Throughout his career Cárdenas received many awards amongst which are the 1961 prize in sculpture from the Biennale de Paris and, for his service to art, the Order of Arts and Letters. He worked on numerous occasions with Martine Franck who photographed him in his Parisian studio and in different locations of work.

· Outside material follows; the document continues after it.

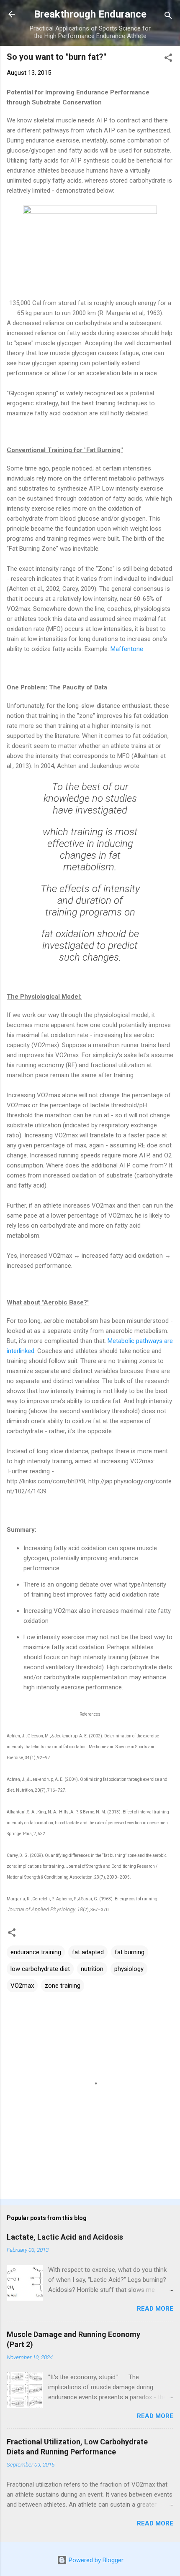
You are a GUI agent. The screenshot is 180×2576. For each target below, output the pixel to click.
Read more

Amongst his many solo exhibitions are those held at FIAC, Paris (1980-1984); the Museo de Bellas Artes, Caracas (1982); and the International Gallery, Chicago (1990).
His works also appear in many private and museum collections such as the Georges Pompidou Center, Paris; the Musée de Meuon, France; Fonds National d'art Contemporain, Paris; the Musée de Sculpture en plein air de la Ville de Paris; National Museum, Havana; Musées Royaux des Beaux-arts de Belgique, Brussels; the Museum of Modern Art, Caracas; Musée d'Art et d'Industrie, Saint-Etienne; Musée d'Ixelle, Begium; the Museum of Contemporary Art, Alger; the Museum of Contemporary Art, Montreal; the Museum of Modern Art, Tel Aviv; the Hakone Open Air Museum, Japan; the Utsukushi-ga-hara open-air Museum, Japan; the Muséo de Bellas Artes, Caracas; and the Musée d'Art Moderne de la Ville de Paris. Internationally recognised, the artist returned to Cuba in 1994 where he remained until his death in 2001.